Sketches of operations in the West and Southwest are solicited at this office. We have written to a large number of officers who served in the armies of the West to send us such material, and are very anxious to secure full discussions of the campaigns and battles of the gallant soldiers of those armies. To several letters asking why we do not publish more Western material, we have returned the ready reply : Because our brethren of that section have not sent it to us. We have the official reports of battles published by the Confederate Congress; but as a rule we must confine our publications to original matter, and we again beg our friends in the West to send it to us.
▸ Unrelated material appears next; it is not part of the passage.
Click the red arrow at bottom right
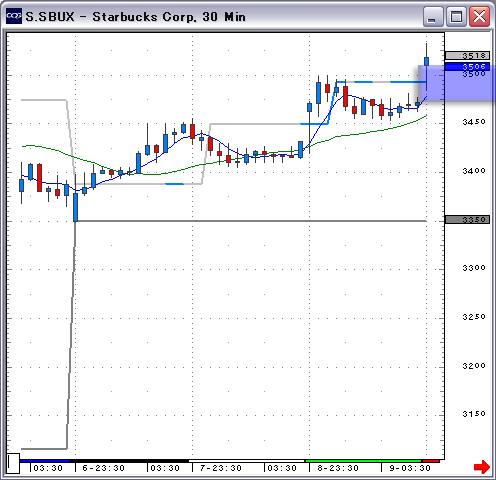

Let those who made the history tell it. We expect to publish in our next issue General Breckinridge's report of the battle of Chickamauga.
Our book Notices are crowded out this month.
Commodore Dahlgren's memoir of his son, Colonel Ulric Dahlgren, has been kindly sent us by Colonel John P. Nicholson, of Philadelphia. We have for a long time been trying to procure a copy. We propose at an early day to discuss in full the question of the authenticity of the “Dahlgren papers” raised in the book; and we will only say now that the signatures given in the memoir with a view of showing that a forgery had been committed, afford proof positive of the genuineness of the papers, as we can convince any fair minded man who will compare them with a photograph copy of the originals in our possession. But we will furnish abundant proof on these points.